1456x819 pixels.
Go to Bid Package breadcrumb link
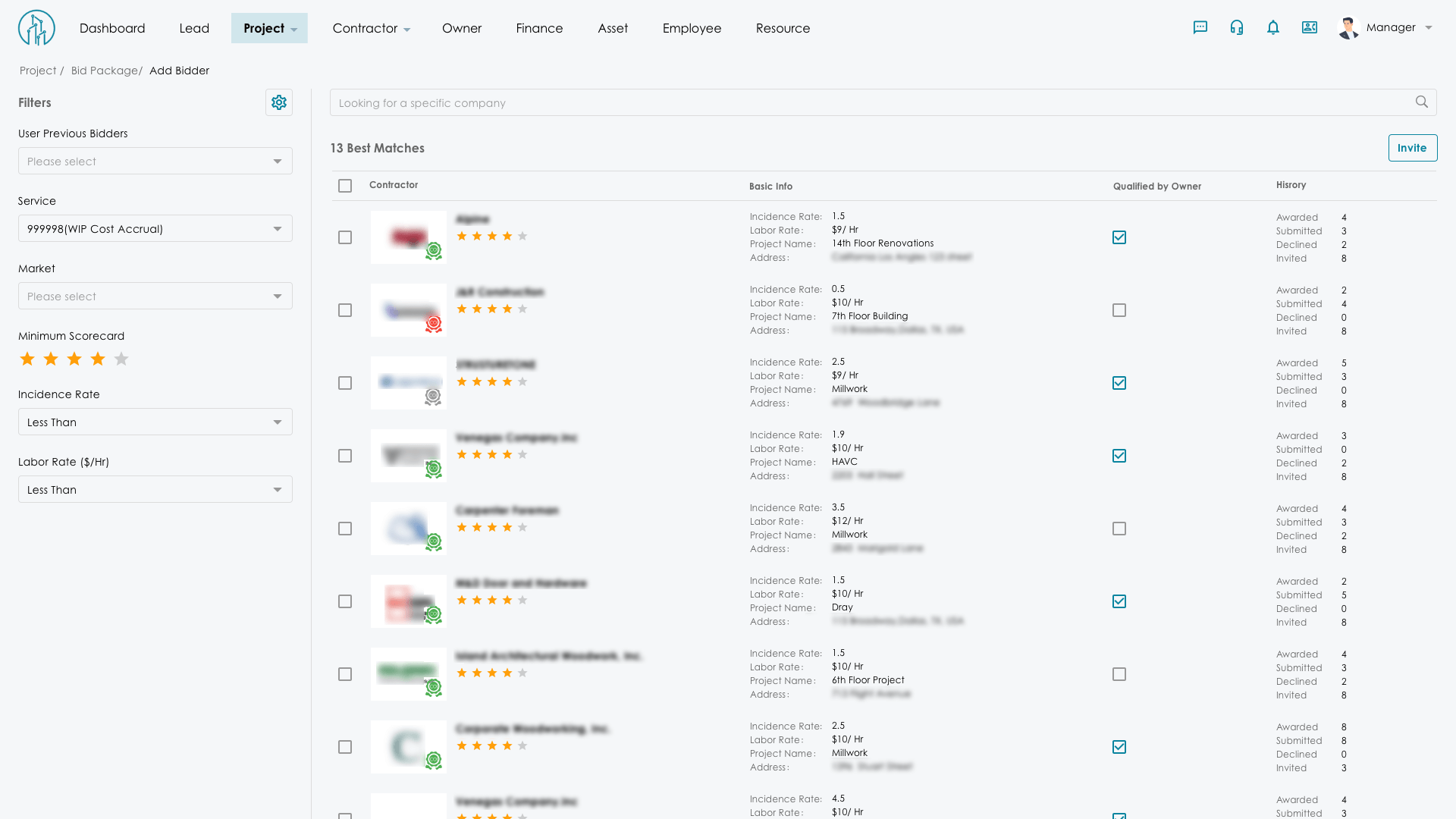click(105, 71)
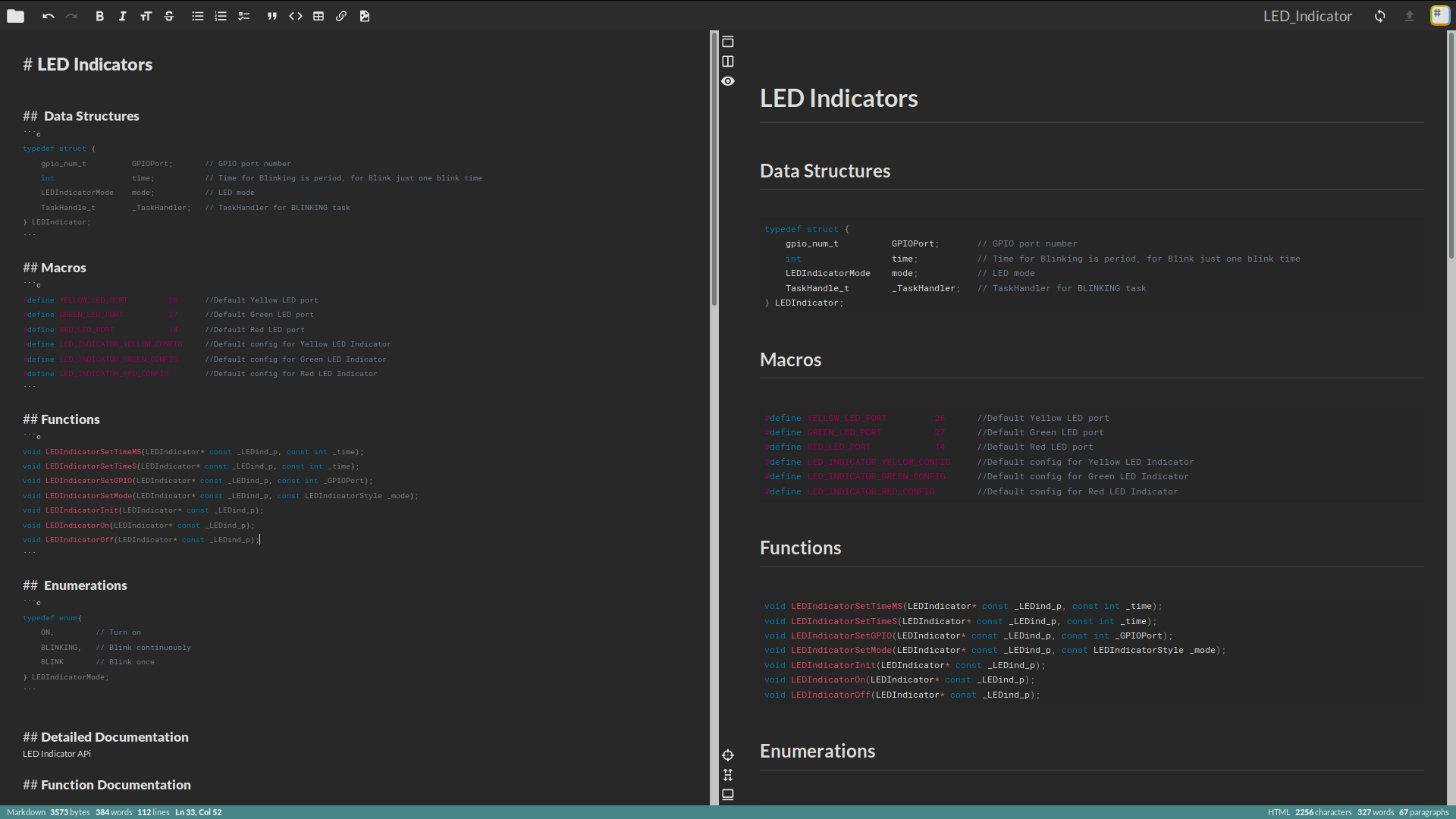
Task: Publish the LED_Indicator document
Action: pos(1409,16)
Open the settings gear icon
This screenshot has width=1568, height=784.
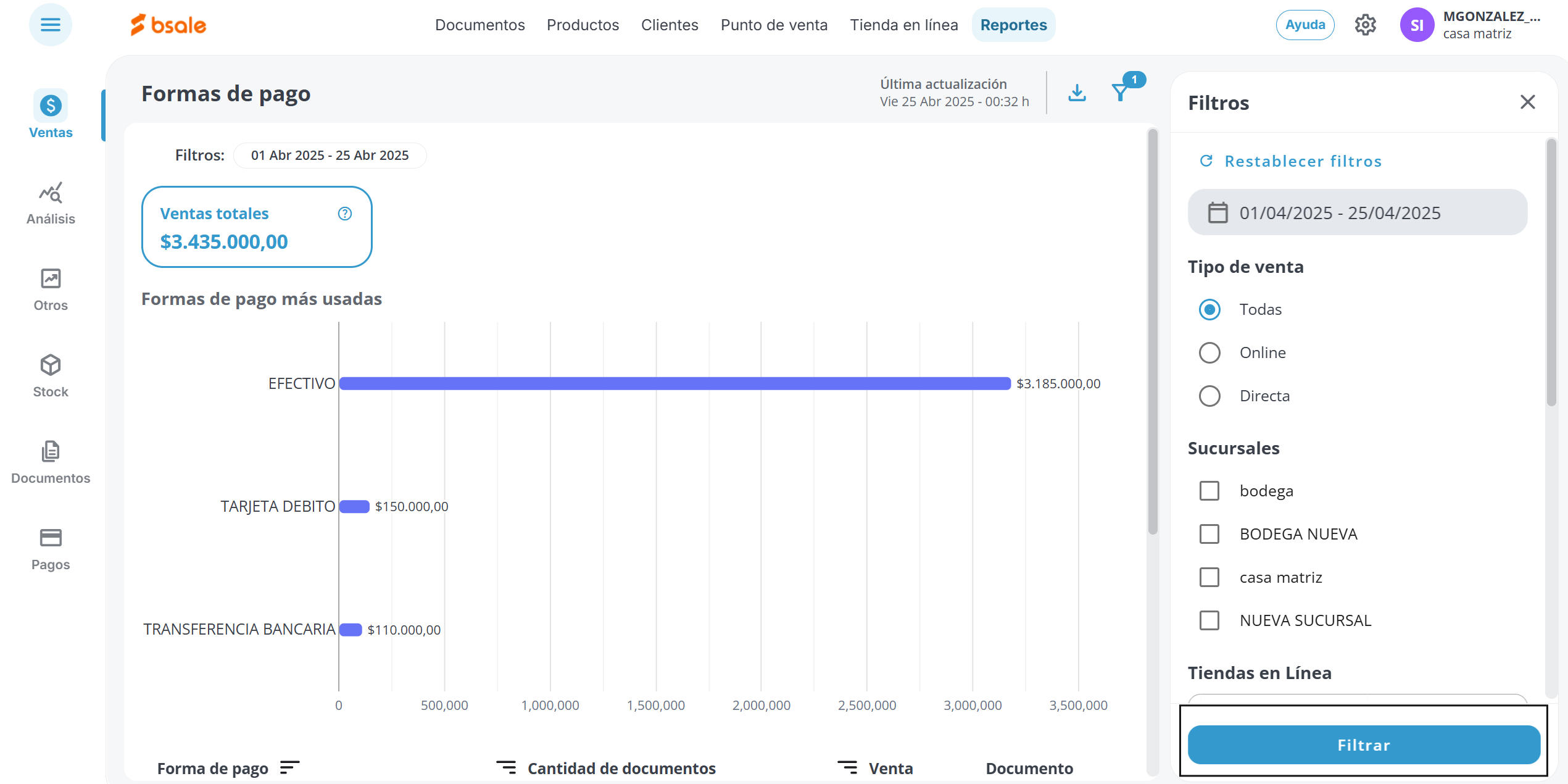[x=1365, y=25]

• EXERCISE:
All entries need to be duplicated exactly, apart from the images.

• ANSWER BOX:
1456x819 pixels.
Go to Bid Package breadcrumb link
click(105, 71)
Task: Publish the LED_Indicator document
Action: pos(1409,16)
Open the settings gear icon
This screenshot has width=1568, height=784.
[x=1365, y=25]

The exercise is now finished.